### Work to complete
Each line of the data below must be given again exactly as written.

START Given data

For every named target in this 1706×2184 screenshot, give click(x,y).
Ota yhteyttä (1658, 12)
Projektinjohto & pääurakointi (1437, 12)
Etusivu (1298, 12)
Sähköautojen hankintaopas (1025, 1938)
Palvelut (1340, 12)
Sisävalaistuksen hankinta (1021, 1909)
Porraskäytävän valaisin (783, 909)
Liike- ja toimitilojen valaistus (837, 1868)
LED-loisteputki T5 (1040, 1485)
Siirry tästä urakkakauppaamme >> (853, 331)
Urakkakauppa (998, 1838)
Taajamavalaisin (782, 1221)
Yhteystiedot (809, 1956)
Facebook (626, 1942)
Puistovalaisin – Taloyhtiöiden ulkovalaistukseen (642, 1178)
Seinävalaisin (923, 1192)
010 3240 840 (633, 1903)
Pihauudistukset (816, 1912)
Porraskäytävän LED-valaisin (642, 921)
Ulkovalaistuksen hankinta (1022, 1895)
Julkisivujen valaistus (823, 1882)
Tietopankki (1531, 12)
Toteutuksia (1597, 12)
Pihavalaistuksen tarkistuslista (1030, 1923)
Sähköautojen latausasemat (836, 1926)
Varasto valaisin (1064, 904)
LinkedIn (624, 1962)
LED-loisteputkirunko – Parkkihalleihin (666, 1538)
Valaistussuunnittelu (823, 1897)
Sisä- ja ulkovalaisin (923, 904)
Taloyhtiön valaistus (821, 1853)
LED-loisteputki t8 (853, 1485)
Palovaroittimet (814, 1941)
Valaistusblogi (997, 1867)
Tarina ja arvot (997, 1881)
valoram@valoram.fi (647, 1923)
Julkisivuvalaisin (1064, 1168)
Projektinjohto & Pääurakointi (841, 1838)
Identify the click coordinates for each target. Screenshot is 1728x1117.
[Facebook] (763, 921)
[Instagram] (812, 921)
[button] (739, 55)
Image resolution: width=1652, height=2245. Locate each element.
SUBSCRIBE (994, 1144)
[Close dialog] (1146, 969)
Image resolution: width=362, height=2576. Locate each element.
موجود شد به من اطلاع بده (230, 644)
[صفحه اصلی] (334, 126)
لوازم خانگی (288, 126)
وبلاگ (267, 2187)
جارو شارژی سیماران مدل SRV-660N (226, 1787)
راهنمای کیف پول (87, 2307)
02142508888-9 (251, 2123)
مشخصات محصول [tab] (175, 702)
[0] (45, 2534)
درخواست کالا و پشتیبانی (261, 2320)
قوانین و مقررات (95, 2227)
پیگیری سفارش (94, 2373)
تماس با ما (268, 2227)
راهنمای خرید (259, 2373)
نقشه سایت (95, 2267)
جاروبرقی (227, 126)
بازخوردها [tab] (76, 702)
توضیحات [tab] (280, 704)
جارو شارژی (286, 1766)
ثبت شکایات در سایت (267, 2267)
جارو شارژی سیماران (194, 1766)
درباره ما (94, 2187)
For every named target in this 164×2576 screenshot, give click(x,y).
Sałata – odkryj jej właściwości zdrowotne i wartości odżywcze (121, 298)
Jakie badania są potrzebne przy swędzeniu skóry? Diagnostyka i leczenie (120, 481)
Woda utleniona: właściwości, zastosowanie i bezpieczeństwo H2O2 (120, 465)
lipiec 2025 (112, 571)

END Given data

### Exercise response
For every named target in this 1706×2184 screenshot, give click(x,y).
Ota yhteyttä (1658, 12)
Projektinjohto & pääurakointi (1437, 12)
Etusivu (1298, 12)
Sähköautojen hankintaopas (1025, 1938)
Palvelut (1340, 12)
Sisävalaistuksen hankinta (1021, 1909)
Porraskäytävän valaisin (783, 909)
Liike- ja toimitilojen valaistus (837, 1868)
LED-loisteputki T5 (1040, 1485)
Siirry tästä urakkakauppaamme >> (853, 331)
Urakkakauppa (998, 1838)
Taajamavalaisin (782, 1221)
Yhteystiedot (809, 1956)
Facebook (626, 1942)
Puistovalaisin – Taloyhtiöiden ulkovalaistukseen (642, 1178)
Seinävalaisin (923, 1192)
010 3240 840 (633, 1903)
Pihauudistukset (816, 1912)
Porraskäytävän LED-valaisin (642, 921)
Ulkovalaistuksen hankinta (1022, 1895)
Julkisivujen valaistus (823, 1882)
Tietopankki (1531, 12)
Toteutuksia (1597, 12)
Pihavalaistuksen tarkistuslista (1030, 1923)
Sähköautojen latausasemat (836, 1926)
Varasto valaisin (1064, 904)
LinkedIn (624, 1962)
LED-loisteputkirunko – Parkkihalleihin (666, 1538)
Valaistussuunnittelu (823, 1897)
Sisä- ja ulkovalaisin (923, 904)
Taloyhtiön valaistus (821, 1853)
LED-loisteputki t8 (853, 1485)
Palovaroittimet (814, 1941)
Valaistusblogi (997, 1867)
Tarina ja arvot (997, 1881)
valoram@valoram.fi (647, 1923)
Julkisivuvalaisin (1064, 1168)
Projektinjohto & Pääurakointi (841, 1838)
Identify the click coordinates for each target. Screenshot is 1728x1117.
[Facebook] (763, 921)
[Instagram] (812, 921)
[button] (739, 55)
Image resolution: width=1652, height=2245. Locate each element.
SUBSCRIBE (994, 1144)
[Close dialog] (1146, 969)
Image resolution: width=362, height=2576. Locate each element.
موجود شد به من اطلاع بده (230, 644)
[صفحه اصلی] (334, 126)
لوازم خانگی (288, 126)
وبلاگ (267, 2187)
جارو شارژی سیماران مدل SRV-660N (226, 1787)
راهنمای کیف پول (87, 2307)
02142508888-9 (251, 2123)
مشخصات محصول [tab] (175, 702)
[0] (45, 2534)
درخواست کالا و پشتیبانی (261, 2320)
قوانین و مقررات (95, 2227)
پیگیری سفارش (94, 2373)
تماس با ما (268, 2227)
راهنمای خرید (259, 2373)
نقشه سایت (95, 2267)
جاروبرقی (227, 126)
بازخوردها [tab] (76, 702)
توضیحات [tab] (280, 704)
جارو شارژی (286, 1766)
ثبت شکایات در سایت (267, 2267)
جارو شارژی سیماران (194, 1766)
درباره ما (94, 2187)
For every named target in this 164×2576 screenshot, give click(x,y).
Sałata – odkryj jej właściwości zdrowotne i wartości odżywcze (121, 298)
Jakie badania są potrzebne przy swędzeniu skóry? Diagnostyka i leczenie (120, 481)
Woda utleniona: właściwości, zastosowanie i bezpieczeństwo H2O2 (120, 465)
lipiec 2025 (112, 571)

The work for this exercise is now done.